Who uses Fault Tree Analysis (FTA)?
Fault Tree Analysis is used by a wide range of industrial professionals:
• Design offices and systems engineers, to secure architectures from the early design phases.
• RAMS and reliability experts, to demonstrate compliance with safety objectives.
• Quality and certification managers, to meet regulatory and client requirements.
• Project managers and technical directors, to balance performance, cost, and acceptable risk levels.
Today, FTA is applied throughout the entire product lifecycle, from design to operation and maintenance.
From Failure Modeling to Operations: The Key Link Between FTA and CMMS
Fault trees deliver their full value only when connected to the operational reality of systems. During the operational phase, CMMS (Computerized Maintenance Management Systems) play a crucial role in turning safety analyses into concrete maintenance actions.

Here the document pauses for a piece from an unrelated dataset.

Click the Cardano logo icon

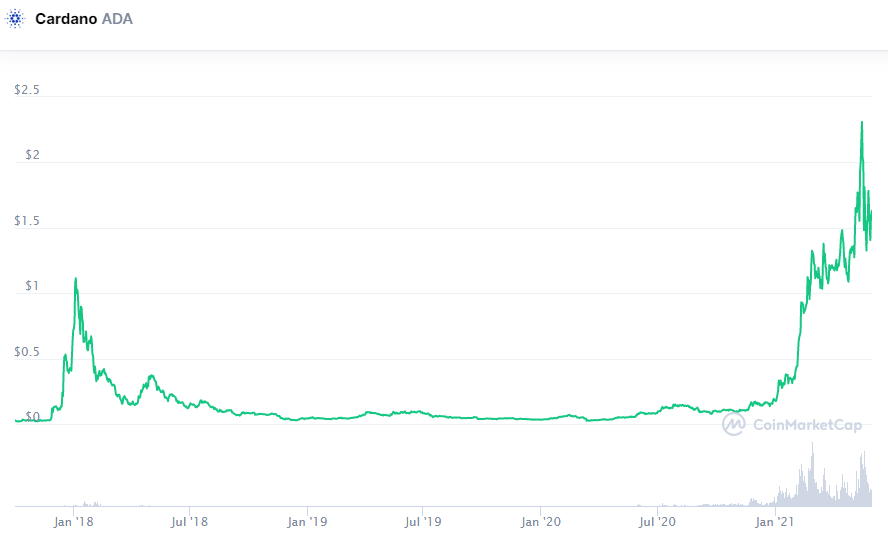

BASSETTI Group solutions leverage field experience, failure history, interventions, and reliability indicators (MTBF, MTTR) to structure and optimize both corrective and preventive maintenance.
By linking scenarios derived from fault trees to real operational data, it becomes possible to validate design assumptions, identify recurring failures, and prioritize maintenance actions based on their impact on safety and availability.
This seamless integration between upstream engineering (FTA) and downstream maintenance (CMMS) ensures sustainable risk management throughout the system lifecycle.
An Integrated and Sustainable Approach to Risk Management
By combining proven methods, specialized software, and recognized standards, fault trees become more than just a study deliverable—they become a powerful tool for managing system reliability and safety.
Knowllence’s Robust Engineering Software provides design offices with a practical solution to today’s challenges:
- Increasing system complexity
- Strengthened regulatory requirements
- The need for traceability and capitalization of technical knowledge
In demanding industrial environments, working on fault trees with robust, interoperable tools is no longer optional—it is a key factor for sustainable competitiveness.